Gingerdead Man 3: Saturday Night Cleaver (also known as Gingerdead Man 3: Roller Boogieman) is a 2011 American science fiction slasher comedy film by Full Moon Features and is the third main installment in The Gingerdead Man franchise and a direct sequel to Gingerdead Man 2: Passion of the Crust. It was co-written, directed, and produced by William Butler (who also stars) and was released on September 13, 2011, by producer Charles Band.

==Plot==
At the Scientific Research Institute for the Study of Homicidal Baked Goods, The Gingerdead Man is visited by Clarissa Darling, an FBI agent, who attempts to kill the Gingerdead Man because he possesses the soul of her brother Toothless McHomeless of who was driven to suicide after taking a bite of the Gingerdead Man.

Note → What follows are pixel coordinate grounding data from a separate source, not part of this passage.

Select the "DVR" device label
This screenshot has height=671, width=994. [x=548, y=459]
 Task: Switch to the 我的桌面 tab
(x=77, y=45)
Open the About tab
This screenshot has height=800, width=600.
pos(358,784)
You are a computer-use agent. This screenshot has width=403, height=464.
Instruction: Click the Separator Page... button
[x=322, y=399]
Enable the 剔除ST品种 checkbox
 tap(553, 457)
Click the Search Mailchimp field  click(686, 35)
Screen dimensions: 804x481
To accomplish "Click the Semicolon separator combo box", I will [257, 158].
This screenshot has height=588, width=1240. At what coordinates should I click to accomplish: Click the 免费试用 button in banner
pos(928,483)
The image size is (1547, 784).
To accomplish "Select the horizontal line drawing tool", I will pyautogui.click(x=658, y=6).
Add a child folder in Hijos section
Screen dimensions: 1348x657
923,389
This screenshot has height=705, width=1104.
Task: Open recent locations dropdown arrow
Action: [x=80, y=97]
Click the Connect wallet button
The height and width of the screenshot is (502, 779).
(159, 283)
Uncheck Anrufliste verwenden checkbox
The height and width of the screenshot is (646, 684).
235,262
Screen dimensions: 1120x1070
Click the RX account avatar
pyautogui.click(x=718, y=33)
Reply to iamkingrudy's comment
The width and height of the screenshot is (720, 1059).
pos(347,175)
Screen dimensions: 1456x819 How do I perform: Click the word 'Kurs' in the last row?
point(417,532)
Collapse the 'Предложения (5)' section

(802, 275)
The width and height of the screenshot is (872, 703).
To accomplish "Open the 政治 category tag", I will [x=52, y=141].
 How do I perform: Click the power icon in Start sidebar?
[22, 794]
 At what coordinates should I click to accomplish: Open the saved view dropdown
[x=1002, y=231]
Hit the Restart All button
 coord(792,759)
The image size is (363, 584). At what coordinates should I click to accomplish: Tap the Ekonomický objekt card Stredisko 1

As she's about to shoot the "half-baked piece of shit", a group of animal rights activists breaks into the institute, overpowers her, and releases the Gingerdead Man and the rest of the baked inmates. The killer cookie comes across the "Time Travel Studies" room, shoots Dr. Acula and his partner, and is sent back through time as Security tries to kill him.

He arrives at a Roller Disco Beauty Pageant in 1976 and can not get the remote to work to get him out, so he decides to kill. While the club's owner, Trixie, tells the skaters she has to close it down due to taxes, the Gingerdead Man kills three car-washing bimbos, Doreen, Connie, and Sandy, by connecting the hose to a tank of hydrochloric acid, melting them. Trixie introduces her odd niece, Cherry (who possesses telekinesis) to the skaters and then enlists her to help her pack up her office. Cherry meets one of the disco's staff, Randy, and skates with him against Trixie's wishes. Heading back inside, the Gingerdead Man tries to get one of the employees, Ingrid Harshman, to suck him off through a glory hole but she rips it off and eats it. He continues on and discovers the disco's janitor, Bugsby, having a threesome with two drugged teens, Peaches and Tux, and kills them all with a nail gun. Cherry is eventually nominated as one of the Beauty Pageant's finalists at the club, to the dismay of Trixie, who reveals that she caused the attack on Pearl Harbor with her skating talent, and the four-year winning champion, Tammy Pimento. When Tammy discovers she'll lose the pageant vote, she has her boyfriend, Wheels Epstein, set up a bucket of pig blood to fall on Cherry's head during the ceremony.

The Gingerdead Man kills the shoe clerk, Leroy, with a meat cleaver in the bathroom and mixes up the DJ Angel's cocaine with a cleaning product, killing her and takes over the music for the “Saturday night cleaver”. Meanwhile, two kids, Pickles and Tina discover the remote, manage to get it working, and are sent traveling through time. The Gingerdead Man messes up the prank and the bucket falls on Tammy instead. He cleaves her head in half and cleaves Wheels on stage. Pulling a gun from somewhere, he shoots Tammy's crew, Coco, Yoko, and PJ, dead. When the cookie shoots Trixie in the shoulder, Cherry uses her telekinesis to lock the doors in the club and brings the disco ball down, inadvertently electrocuting everyone except herself, Trixie, Ralph Ingrid, Randy, and the Gingerdead Man.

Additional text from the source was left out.